I will probably do a combination of DVD and libretto in a pace that time, economy and availability allows.


----------



## kv466 (May 18, 2011)




----------



## Dins (Jun 21, 2011)

kv466 said:


>


Well I'm really neither...


----------



## Polednice (Sep 13, 2009)

I think you did quite a good job of answering your own questions!


----------



## Dins (Jun 21, 2011)

Polednice said:


> I think you did quite a good job of answering your own questions!


Yes, i probably needed to formulate it in a post to get a grip on how to proceed. I knew better how i should proceed when i wrote the end of the post than i did when i started writing it.


----------



## sospiro (Apr 3, 2010)

Dins said:


> I have listened to all operas on the top 100 list, and a few outside top 100 and even the top 272 list. Listened means that i heard an opera in its entirety at least once. So now I am considering where to go from here. Some of the operas I know fairly well after seeing them on DVD or live, others I have only listened to after reading a synopsis of the libretto, and just got a basic idea of what the opera is about.
> 
> I could listen to even more operas, and go through the entire top 272 list. But I'm not sure that that would be that productive. Sure there are probably a few operas i would like there as well, but there will probably be fewer of them.


:tiphat:

That's fantastic, you've listened to far more than I have!



Dins said:


> The other approach is to start to get into depth with a selection of the operas i already listened to, but that i does not know that well. This is the route I think i will take. I will probably listen to new operas as i become more aware of them, but i intend to let that happen when it happens.
> 
> So what is a good way to get more into depth now? Start buying hordes of librettos, read and listen? Get DVD:s and watch? A combination of the two?
> 
> I will probably do a combination of DVD and libretto in a pace that time, economy and availability allows.


That's what I do. I read up on the history of the opera, read the synopsis, listen with the libretto & then watch the DVD. I personally find it very rewarding to know an opera really well. Then I leave it alone for a couple of months & when I go back to it, it's like meeting up with an old friend.

Let us know your progress!


----------



## realdealblues (Mar 3, 2010)

Like Sospiro said. :tiphat: You make my opera listening experience look pitiful...lol. I've only listened to about 30 opera's in the last 10 years, and usually the same ones. I just watched Dvorak's Rusalka for the 1st time last week and that was probably my first new opera in over a year...lol.

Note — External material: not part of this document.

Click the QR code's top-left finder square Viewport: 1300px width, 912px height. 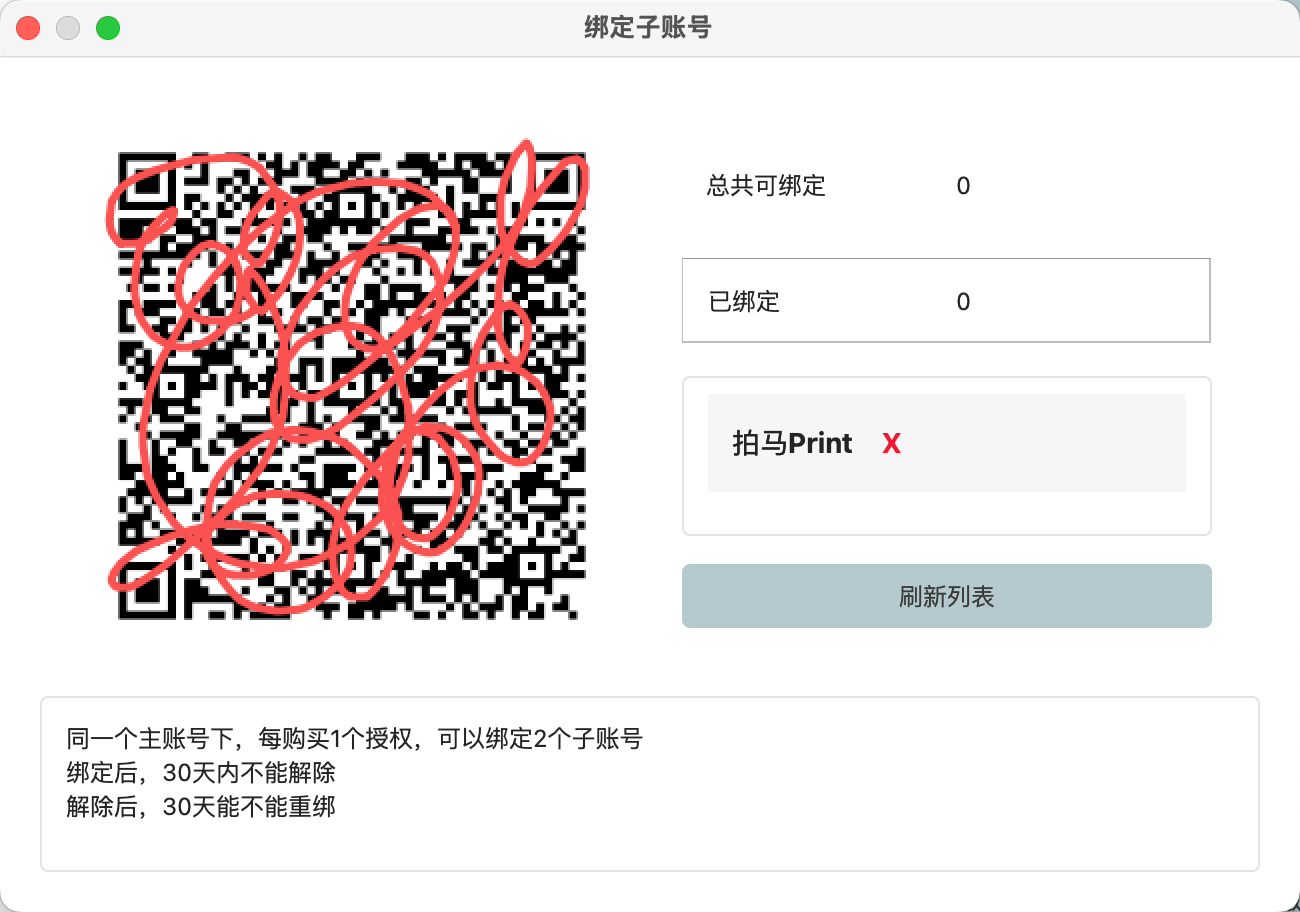click(x=151, y=185)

I usually listen to one first, then watch it on DVD (sometimes the reverse, watch one on DVD, then find a good audio recording with singers or conductors I am fond of) and in between read all about the history of it and how the composer wrote it. I think it's good to know the storyline and history in and out. Maybe even memorize the words to your favorite Aria or something


----------



## Jeremy Marchant (Mar 11, 2010)

Go for depth.

Identify the ten you responded most strongly to (I didn't say "liked") and investigate. Listen again. If you don't have a libretto, you will need one to really understand the music. Listen again, maybe - but not essentially - listening to different versions. Listen to other operas by the same composer. Read some books. Watch one live - though given the paucity of live opera anywhere, you're probably better off going to whatever's available and using that as the object of further research.

My only caveat is, if your ten operas all turn out to be Italian verismo, say, you ought really to include some other styles.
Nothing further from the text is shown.